Docs for every machine and hints how to have to fun are given here.

Installation: How to run under Windows (Win32):

  1. You should be logged in with Administrator rights
  2. Download the archive file "panelsim_win32.zip" from GitHub.
  3. Unzip in a directory of your choice.
  4. Execute one of the start-up scripts: "pdp1140.bat", "pdp8i.bat" and so on. SimH and panelsim are started in parallel and communicate.
  5. If starting the first time, the Windows Firewall will panic and asks you to allow the network communication between client and server. It will ask for three (3) programs.
  6. Enjoy!

This should work from Windows XP to Windows 10.

Installation: How to run under Ubuntu 14 32/64bit

The distributions for desktop Linux were developed under Ubuntu, but the stuff should run on other Linuxes too. Starting from Ubunntu 13, the  x64 releases do not run 32 bit software by default anymore. So i had to add a distribution for Ubunto-x86 too.

  1. SimH is compiled with network support. So make sure you installed "libpcap" before installation, as described in the SimH compilation readme.
  2. Download one of the archive files "panelsim_ubuntu-x*.tgz"
  3. Unzip in a directory of your choice.
  4. Use this command: "tar -xvf panelsim_ubuntu.tgz -z "
  5. Execute the "start.sh" script: "sudo start.sh"
  6. Enjoy!

This does not seem to work with all Linux distributions: I was unhappy with an older Suse 10.

Installation: Running on Raspberry Pi Raspbian

There is also a distribution for the RaspberryPi under Raspbian.
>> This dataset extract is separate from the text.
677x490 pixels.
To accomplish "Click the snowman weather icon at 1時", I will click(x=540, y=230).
The RPi2 is almost powerful enough to update even big Java panels as fast as required. You can use a HDMI monitor or plug-on one of those "touch screen" displays.
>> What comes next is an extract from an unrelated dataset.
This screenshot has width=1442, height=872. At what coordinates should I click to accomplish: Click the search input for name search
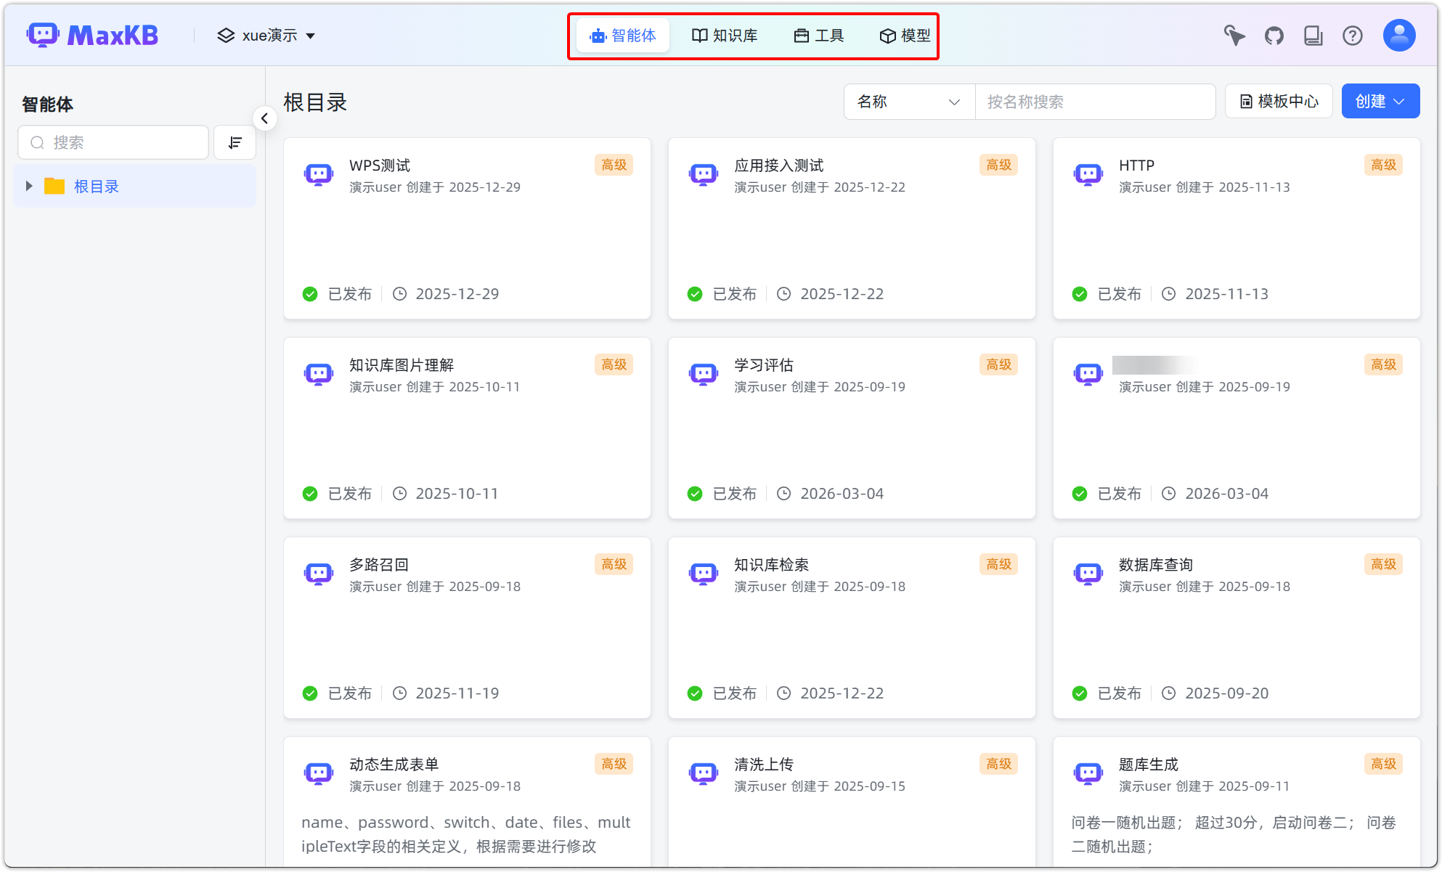point(1095,102)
Isntallation is the same as for desktop Ubuntu, but there are some specials:

  • Don't use a slow low-price SDcard, choose at least "Class 10".
  • Startup time for the Java panel can be very long (> 10 seconds on RPi 2). This may time out the "ping" period in the startup scripts, just increase the limit.
  • The version of Raspbian seems critical: on V 3.18, I found it necessary to restart the "rpcbind" with option -i:
    ps -e |grep rpcbind
    sudo kill ....
    rpcbind -i
  • On v4.1 this is not necessary, and the Java seems to run much faster.

 

The Java PANELSIM program

Some facts:

  • The panel simulation program is written in Java, so it can run on any platform. This is important, since "Panelsim" should be able to follow SimH where ever it runs.
  • In the architecture overview, you see that the BeagleBone, which controls the real panel, acts as "Blinkenlight API server". The software simulation implements the same interface, so for Blinkenlight API clients like SimH there's no difference whether they control a real or a simulated panel.
  • You operate a switch by clicking onto it. On the PDP-11/40 LOAD ADRS, EXAM, DEP, START and CONT are "momentary action switches", they are only active as long you press the mouse button. All other switches are bi-stable.
  • All the lights and switches are individual photos of a real panel. so there's a big repository of images needed.
  • Image are provided in several fixed sizes, suitable to standard monitor resolutions: 800, 100, 1200, ...
  • A "selftest" button performs a lamp test ... and tests also all the switches ...
  • The "actvity" LED goes ON, if a client (SimH) is accessing the panelsim for switch reading or LED setting.
  • The display is updated only 20 times a second. So there's no much CPU power needed, even a 8 years old 1.4 GHz Notebook is sufficient. SimH itself is eating much more CPU cycles.